A member of Iraqi counterterrorism forces drives in a military vehicle in Falluja. REUTERS/Thaier Al-Sudani(reuters_tickers)
By Thaier al-Sudani and Ahmed Rasheed
FALLUJA, Iraq (Reuters) - Iraq's army sought on Monday to eliminate Islamic State fighters holed up in farmland west of Falluja to keep them from launching a counterattack on the city, a day after the government declared victory over the militants there.
Backed by air strikes from a U.S.-led coalition, Iraqi artillery bombarded targets as its troops closed in on up to 150 insurgents in areas along the southern bank of the Euphrates River, an army officer participating in the operation said.
The government's recapture of Falluja, an hour's drive west of the capital, Baghdad, was part of a broader offensive against Islamic State militants, which seized large swaths of Iraq's north and west in 2014, but is now being driven back by an array of forces.
Falluja's recovery lent fresh momentum to the campaign to recapture Mosul, Iraq's second-largest city and the biggest anywhere within the jihadists' self-proclaimed caliphate. Prime Minister Haider al-Abadi has pledged to retake Mosul this year.
Colonel Ahmed al-Saidi, who participated in Monday's advance, said ground forces were moving cautiously to avoid triggering roadside bombs planted by Islamic State.
The holed-up militants "have two options: either they surrender or they get killed. We want to prevent them catching their breath and attacking our forces with car bombs," he said.
Saidi said radio intercepts suggested the militants were running out of ammunition and he expected them to fold shortly.
The insurgents earlier this month mounted limited resistance to Iraqi forces inside Falluja before scattering after some commanders abandoned the fight, according to Iraqi officials.
A Pentagon spokesman told reporters in Washington that while there were still pockets of resistance, Falluja had been cleared and was under the control of the Iraqi government.

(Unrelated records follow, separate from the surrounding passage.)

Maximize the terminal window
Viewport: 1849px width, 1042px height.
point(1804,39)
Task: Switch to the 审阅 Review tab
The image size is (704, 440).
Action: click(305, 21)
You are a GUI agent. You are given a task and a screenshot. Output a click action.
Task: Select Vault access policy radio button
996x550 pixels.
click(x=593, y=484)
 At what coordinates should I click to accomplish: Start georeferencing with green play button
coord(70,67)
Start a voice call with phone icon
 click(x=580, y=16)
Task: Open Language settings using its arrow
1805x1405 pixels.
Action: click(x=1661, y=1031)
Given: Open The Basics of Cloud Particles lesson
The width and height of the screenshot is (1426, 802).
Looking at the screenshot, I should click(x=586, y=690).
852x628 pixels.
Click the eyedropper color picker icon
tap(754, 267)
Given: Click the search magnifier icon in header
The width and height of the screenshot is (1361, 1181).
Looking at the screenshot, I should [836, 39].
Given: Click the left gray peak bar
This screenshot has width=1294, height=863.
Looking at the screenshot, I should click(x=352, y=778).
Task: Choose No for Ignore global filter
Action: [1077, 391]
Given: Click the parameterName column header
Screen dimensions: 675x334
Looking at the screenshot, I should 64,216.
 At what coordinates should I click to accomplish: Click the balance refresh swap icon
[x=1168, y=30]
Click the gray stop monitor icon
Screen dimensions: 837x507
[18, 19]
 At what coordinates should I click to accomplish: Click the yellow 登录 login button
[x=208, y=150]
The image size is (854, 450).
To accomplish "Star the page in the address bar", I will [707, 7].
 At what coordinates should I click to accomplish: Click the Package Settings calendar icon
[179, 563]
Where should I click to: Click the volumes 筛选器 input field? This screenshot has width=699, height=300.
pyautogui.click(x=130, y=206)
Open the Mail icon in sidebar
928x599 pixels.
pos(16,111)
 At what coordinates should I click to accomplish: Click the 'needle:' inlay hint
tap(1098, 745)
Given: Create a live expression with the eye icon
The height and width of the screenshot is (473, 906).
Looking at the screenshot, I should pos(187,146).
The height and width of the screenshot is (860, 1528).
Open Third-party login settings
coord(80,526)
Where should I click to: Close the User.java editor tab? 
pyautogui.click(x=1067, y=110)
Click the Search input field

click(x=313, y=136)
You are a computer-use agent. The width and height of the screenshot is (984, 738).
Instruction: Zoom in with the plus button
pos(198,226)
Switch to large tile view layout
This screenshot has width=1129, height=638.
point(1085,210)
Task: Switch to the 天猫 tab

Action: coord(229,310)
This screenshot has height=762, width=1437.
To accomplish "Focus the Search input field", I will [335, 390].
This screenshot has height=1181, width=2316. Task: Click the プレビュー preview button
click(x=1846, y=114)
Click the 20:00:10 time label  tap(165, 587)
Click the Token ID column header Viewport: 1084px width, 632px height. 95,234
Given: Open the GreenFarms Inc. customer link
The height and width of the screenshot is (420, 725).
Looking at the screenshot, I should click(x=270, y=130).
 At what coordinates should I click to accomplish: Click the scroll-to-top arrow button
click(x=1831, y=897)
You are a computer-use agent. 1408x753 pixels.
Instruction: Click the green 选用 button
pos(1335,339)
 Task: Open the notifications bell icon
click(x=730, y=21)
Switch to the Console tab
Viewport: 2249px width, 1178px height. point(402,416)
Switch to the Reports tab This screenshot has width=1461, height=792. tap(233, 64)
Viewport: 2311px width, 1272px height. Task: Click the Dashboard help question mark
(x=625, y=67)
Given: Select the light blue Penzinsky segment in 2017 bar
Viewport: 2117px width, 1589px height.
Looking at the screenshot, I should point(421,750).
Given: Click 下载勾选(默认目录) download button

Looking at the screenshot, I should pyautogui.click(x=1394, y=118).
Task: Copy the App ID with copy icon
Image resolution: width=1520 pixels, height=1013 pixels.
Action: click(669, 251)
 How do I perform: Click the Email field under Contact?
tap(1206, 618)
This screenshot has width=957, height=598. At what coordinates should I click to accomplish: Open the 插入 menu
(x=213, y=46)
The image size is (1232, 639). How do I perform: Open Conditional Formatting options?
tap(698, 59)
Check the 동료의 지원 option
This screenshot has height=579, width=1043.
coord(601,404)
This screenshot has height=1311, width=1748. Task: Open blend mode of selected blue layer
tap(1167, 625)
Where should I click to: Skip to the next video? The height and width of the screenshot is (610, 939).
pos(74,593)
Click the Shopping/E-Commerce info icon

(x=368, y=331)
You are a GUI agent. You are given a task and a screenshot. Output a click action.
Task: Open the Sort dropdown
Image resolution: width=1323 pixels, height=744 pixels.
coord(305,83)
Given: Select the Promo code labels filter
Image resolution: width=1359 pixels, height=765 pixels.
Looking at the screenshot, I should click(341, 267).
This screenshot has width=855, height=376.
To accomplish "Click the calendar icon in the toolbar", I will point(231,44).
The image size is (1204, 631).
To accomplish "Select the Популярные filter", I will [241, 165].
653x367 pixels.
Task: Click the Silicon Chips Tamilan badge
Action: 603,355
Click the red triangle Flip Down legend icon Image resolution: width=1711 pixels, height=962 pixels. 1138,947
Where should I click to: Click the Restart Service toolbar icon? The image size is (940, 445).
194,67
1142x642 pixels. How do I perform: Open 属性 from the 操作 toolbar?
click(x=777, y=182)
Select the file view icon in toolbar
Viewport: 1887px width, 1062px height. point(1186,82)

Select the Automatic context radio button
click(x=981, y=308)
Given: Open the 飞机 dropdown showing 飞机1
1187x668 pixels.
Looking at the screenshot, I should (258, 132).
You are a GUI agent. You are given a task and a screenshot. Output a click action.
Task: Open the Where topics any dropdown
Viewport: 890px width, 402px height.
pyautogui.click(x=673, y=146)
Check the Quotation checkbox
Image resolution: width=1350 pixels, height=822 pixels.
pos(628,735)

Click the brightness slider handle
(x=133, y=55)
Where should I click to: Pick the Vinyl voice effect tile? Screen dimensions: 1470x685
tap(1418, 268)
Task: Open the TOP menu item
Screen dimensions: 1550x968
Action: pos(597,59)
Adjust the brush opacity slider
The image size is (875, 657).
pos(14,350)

Captain Jeff Davis said the U.S.-led coalition had carried out more than 100 air strikes on Falluja since the ground operation started.
"We certainly know that there will be significant challenges that they'll face as they go through and back clear and remove that city of booby traps, IEDs," Davis said, referring to improvised bombs.
U.S. Secretary of Defense Ash Carter, said in a statement that the Falluja operation had been "a significant challenge for the ISF and for the coalition", and the task of looking after the displaced residents of Falluja was still ahead.
"It is also essential to complete the investigations the government of Iraq has launched to address alleged abuses of civilians", Carter said.
The military's swift advance surprised many who anticipated a protracted battle for Falluja, a bastion of Sunni Muslim insurgency where some of the fiercest fighting of the U.S. occupation of Iraq took place in 2004 against Islamic State's forerunner, al Qaeda.
ASSESSING THE DAMAGE
Falluja was seen as a launching pad for recent Islamic State bombings in and around the capital, and the military campaign was aimed in large part at denying the militants a safe haven nearby.
A suicide attack around midnight at a mosque in Abu Ghraib, roughly halfway between Falluja and Baghdad, killed at least 12 people and wounded 32 others. There was no immediate claim of responsibility.
Control of Falluja is now shared between the army, elite counter-terrorism forces and federal police. Some fighters from Shi'ite Muslim militias, which have held several outlying areas for months, are also present inside Falluja proper.
The army, along with local police, are expected to take full control in the coming days, a military source said.
Central districts of Falluja, which in January 2014 became the first Iraqi city to fall to Islamic State, were mostly quiet on Monday as bomb removal operations along roadways and in buildings began in earnest.
Military sources said the city had been heavily mined by Islamic State, but the extent of damage to infrastructure and property could not be assessed easily.
Dozens of buildings across the city have been set on fire, something government forces blamed mostly on fleeing militants. At least one building, a converted prison in Nazal district, was torched after Islamic State was pushed out.
In video published a week ago showing the cages where the militants had allegedly detained Iraqi security officials, the building appeared fully intact. When a Reuters team visited the same site on Monday, soot covered the floor and most rooms were stained black from smoke.
A spokesman for Iraq's federal police acknowledged the arson, but said his forces no longer controlled the area. He suggested the destruction was carried out by residents angry about their missing relatives, though most civilians had fled the city by the time the prison was discovered.
Some officials estimate that as little as 10 percent of Falluja had been destroyed, comparing that relatively favourably with Ramadi and Sinjar, cities recaptured from Islamic State last year but widely devastated in the process.
A spokesman for the governor of Anbar province, where Falluja is located, said the worst damage had occurred in the southern industrial district where Islamic State had assembled car bombs used in attacks in Baghdad.
More than 85,000 residents displaced by the fighting in the past month are waiting in government-run camps to return home; at least twice as many people fled Falluja during IS rule.
The World Food Programme on Monday expressed alarm at "the extremely dire conditions" of civilians who have overwhelmed the capacity of aid groups.